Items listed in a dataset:
——

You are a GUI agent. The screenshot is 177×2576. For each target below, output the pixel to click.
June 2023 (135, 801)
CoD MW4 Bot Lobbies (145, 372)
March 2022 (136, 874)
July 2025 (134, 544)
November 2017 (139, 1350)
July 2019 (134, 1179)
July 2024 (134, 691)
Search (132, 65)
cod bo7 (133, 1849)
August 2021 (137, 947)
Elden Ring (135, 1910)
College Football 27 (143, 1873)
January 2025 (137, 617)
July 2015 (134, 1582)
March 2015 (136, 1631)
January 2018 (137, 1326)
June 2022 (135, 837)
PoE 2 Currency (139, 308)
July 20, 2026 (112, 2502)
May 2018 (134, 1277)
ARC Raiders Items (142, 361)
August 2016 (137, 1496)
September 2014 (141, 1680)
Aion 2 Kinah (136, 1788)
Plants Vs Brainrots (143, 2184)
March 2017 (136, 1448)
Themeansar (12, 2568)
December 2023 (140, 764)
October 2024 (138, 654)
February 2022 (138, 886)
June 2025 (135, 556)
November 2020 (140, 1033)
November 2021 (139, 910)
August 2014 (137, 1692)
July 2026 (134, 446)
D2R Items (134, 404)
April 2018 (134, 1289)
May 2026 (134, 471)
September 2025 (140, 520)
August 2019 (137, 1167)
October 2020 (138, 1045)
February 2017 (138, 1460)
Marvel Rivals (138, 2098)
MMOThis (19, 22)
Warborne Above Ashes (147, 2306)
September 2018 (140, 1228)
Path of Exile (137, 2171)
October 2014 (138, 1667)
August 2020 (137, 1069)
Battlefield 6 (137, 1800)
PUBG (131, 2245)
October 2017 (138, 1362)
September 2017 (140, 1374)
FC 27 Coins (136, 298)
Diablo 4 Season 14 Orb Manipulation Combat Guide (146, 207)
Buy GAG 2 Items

——

ACTIVITY: Retype the data in full, precisely as given.

SOLUTION:
You are a GUI agent. The screenshot is 177×2576. For each target below, output the pixel to click.
June 2023 (135, 801)
CoD MW4 Bot Lobbies (145, 372)
March 2022 (136, 874)
July 2025 (134, 544)
November 2017 (139, 1350)
July 2019 (134, 1179)
July 2024 (134, 691)
Search (132, 65)
cod bo7 (133, 1849)
August 2021 (137, 947)
Elden Ring (135, 1910)
College Football 27 (143, 1873)
January 2025 (137, 617)
July 2015 (134, 1582)
March 2015 (136, 1631)
January 2018 (137, 1326)
June 2022 (135, 837)
PoE 2 Currency (139, 308)
July 20, 2026 (112, 2502)
May 2018 (134, 1277)
ARC Raiders Items (142, 361)
August 2016 (137, 1496)
September 2014 (141, 1680)
Aion 2 Kinah (136, 1788)
Plants Vs Brainrots (143, 2184)
March 2017 (136, 1448)
Themeansar (12, 2568)
December 2023 (140, 764)
October 2024 (138, 654)
February 2022 (138, 886)
June 2025 (135, 556)
November 2020 (140, 1033)
November 2021 (139, 910)
August 2014 (137, 1692)
July 2026 (134, 446)
D2R Items (134, 404)
April 2018 (134, 1289)
May 2026 (134, 471)
September 2025 (140, 520)
August 2019 (137, 1167)
October 2020 (138, 1045)
February 2017 (138, 1460)
Marvel Rivals (138, 2098)
MMOThis (19, 22)
Warborne Above Ashes (147, 2306)
September 2018 (140, 1228)
Path of Exile (137, 2171)
October 2014 (138, 1667)
August 2020 (137, 1069)
Battlefield 6 (137, 1800)
PUBG (131, 2245)
October 2017 (138, 1362)
September 2017 (140, 1374)
FC 27 Coins (136, 298)
Diablo 4 Season 14 Orb Manipulation Combat Guide (146, 207)
Buy GAG 2 Items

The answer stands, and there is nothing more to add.